Fraudsters using coronavirus to attack voluntary groups

A third of charities have suffered a cyber-attack during the coronavirus pandemic.

Phishing attacks, where attackers attempt to obtain sensitive data by pretending to be a trustworthy source, have been the most common threat, affecting one in seven (15%) voluntary groups, followed by spear phishing (7%), malware (5%) and ransomware (3%).

One in 20 charities (5%) said they had suffered an accidental data breach during the pandemic.

The findings, from Ecclesiastical Insurance, come after the Charity Commission revealed that fraudsters have stolen over £3.5 million from charities during the pandemic. The English and Welsh regulator says it received 645 reports of fraud and cybercrime between March and September.

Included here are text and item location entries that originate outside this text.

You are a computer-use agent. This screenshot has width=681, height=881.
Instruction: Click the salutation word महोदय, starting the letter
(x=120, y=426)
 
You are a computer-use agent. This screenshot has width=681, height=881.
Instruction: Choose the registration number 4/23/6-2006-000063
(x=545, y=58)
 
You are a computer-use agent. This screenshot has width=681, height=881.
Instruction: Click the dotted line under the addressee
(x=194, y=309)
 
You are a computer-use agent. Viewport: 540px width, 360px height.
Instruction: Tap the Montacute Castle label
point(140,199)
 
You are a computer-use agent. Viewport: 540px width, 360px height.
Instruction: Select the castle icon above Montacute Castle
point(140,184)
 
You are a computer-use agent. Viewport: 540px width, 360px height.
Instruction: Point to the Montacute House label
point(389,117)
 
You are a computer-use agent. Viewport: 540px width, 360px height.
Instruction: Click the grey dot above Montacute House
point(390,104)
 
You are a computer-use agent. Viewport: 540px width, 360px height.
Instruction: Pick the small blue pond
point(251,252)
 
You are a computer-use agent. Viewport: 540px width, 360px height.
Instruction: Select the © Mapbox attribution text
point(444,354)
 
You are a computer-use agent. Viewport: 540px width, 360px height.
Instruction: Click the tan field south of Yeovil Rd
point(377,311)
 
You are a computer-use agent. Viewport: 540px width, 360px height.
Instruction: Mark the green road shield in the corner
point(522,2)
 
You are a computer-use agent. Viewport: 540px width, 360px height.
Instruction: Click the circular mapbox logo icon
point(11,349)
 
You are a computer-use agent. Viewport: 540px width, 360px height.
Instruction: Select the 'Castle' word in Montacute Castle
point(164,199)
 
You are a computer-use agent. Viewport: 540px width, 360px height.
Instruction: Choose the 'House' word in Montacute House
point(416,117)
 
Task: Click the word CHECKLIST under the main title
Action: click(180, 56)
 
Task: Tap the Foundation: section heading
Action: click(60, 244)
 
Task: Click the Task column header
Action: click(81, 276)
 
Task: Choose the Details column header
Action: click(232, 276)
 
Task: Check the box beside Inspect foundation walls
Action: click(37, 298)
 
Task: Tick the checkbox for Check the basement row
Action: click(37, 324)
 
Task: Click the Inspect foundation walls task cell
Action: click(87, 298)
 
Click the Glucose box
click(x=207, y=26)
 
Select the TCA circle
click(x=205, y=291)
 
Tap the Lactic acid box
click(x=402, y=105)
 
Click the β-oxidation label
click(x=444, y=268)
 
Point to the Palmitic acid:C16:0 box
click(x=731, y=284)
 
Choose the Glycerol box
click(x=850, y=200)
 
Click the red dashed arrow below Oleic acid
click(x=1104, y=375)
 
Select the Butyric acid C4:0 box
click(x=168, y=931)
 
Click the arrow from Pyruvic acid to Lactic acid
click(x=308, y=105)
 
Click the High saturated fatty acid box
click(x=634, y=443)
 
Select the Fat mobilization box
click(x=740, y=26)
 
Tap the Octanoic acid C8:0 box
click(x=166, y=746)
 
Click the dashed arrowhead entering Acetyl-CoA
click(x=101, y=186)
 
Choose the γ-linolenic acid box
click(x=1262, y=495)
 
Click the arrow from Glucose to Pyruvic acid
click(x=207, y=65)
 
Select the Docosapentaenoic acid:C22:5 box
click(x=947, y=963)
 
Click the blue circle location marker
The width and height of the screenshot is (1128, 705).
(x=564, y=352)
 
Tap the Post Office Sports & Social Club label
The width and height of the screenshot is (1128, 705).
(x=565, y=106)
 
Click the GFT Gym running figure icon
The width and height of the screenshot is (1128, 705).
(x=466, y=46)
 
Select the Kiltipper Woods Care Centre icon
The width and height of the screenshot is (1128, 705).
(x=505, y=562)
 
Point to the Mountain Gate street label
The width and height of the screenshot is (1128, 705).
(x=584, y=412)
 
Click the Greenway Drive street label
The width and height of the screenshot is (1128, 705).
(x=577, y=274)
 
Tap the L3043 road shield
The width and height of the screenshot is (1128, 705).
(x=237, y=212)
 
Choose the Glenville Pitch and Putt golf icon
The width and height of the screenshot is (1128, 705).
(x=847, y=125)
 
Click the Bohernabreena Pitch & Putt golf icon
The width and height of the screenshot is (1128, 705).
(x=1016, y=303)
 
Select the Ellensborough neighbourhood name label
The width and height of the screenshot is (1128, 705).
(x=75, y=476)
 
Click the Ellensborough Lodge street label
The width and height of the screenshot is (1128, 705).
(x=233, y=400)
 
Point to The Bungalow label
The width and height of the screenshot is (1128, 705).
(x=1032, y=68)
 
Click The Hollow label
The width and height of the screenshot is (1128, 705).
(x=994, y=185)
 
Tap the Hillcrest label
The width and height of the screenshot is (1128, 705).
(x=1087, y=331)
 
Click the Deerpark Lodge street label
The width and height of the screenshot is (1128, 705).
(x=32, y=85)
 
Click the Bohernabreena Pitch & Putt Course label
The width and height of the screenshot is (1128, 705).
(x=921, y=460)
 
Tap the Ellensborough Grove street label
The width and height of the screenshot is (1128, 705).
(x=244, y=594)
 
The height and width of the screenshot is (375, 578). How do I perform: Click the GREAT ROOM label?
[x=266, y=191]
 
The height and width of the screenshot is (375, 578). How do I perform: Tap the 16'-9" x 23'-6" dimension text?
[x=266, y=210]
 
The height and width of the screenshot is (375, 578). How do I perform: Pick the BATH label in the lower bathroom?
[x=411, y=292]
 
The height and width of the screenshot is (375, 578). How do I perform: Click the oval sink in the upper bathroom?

A survey of 250 charities carried out by YouGov and released to coincide with Charity Fraud Awareness Week, which ends on Friday (October 23), found that the vast majority (95%) of charities are now working remotely. While 29% were already embracing remote working before the pandemic, two-thirds moved to remote working during the pandemic.

The transition to remote working has not been without its challenges though, with half of charities admitting to technological challenges while adapting to new ways of working. A third have been hampered by the lack of staff and volunteer skills, and a third have struggled to adapt in line with their culture.

Many charities have beefed up their cyber-security as a result of the shift to remote working caused by the pandemic, the specialist insurer found.

One in four (23%) said they had increased investment in security software, while 21% have provided additional advice or training for staff on how to stay safe working from home. Almost one in five (18%) have brought in external support to help improve cyber security for remote workers.

However almost half (45%) have not taken any steps at all to increase protection for staff working from home, prompting concerns that charities are not taking the threat of cyber fraud seriously.

Research carried out by Ecclesiastical earlier this year found that many charities were complacent about the risk of cyber-crime. While the majority of charities (81%) said they were ‘fully prepared’ to deal with a cyber-attack, the research found just half (52%) had a cyber security plan in place, while fewer had a specific cyber risk management plan (42%) or cyber insurance cover (42%).

Angus Roy, charity director at Ecclesiastical Insurance, said: “The move to remote working has presented technological challenges for all organisations, and this has created opportunities for cyber-criminals. Like everyone else, charities can be susceptible to fraud and cyber-crime.

“Our research has found that while some charities have taken steps to protect staff working from home, many are still not taking the threat of cyber fraud seriously. All charities, even those with relatively small reserves to call upon, can take simple steps to boost resilience to fraud and cybercrime.”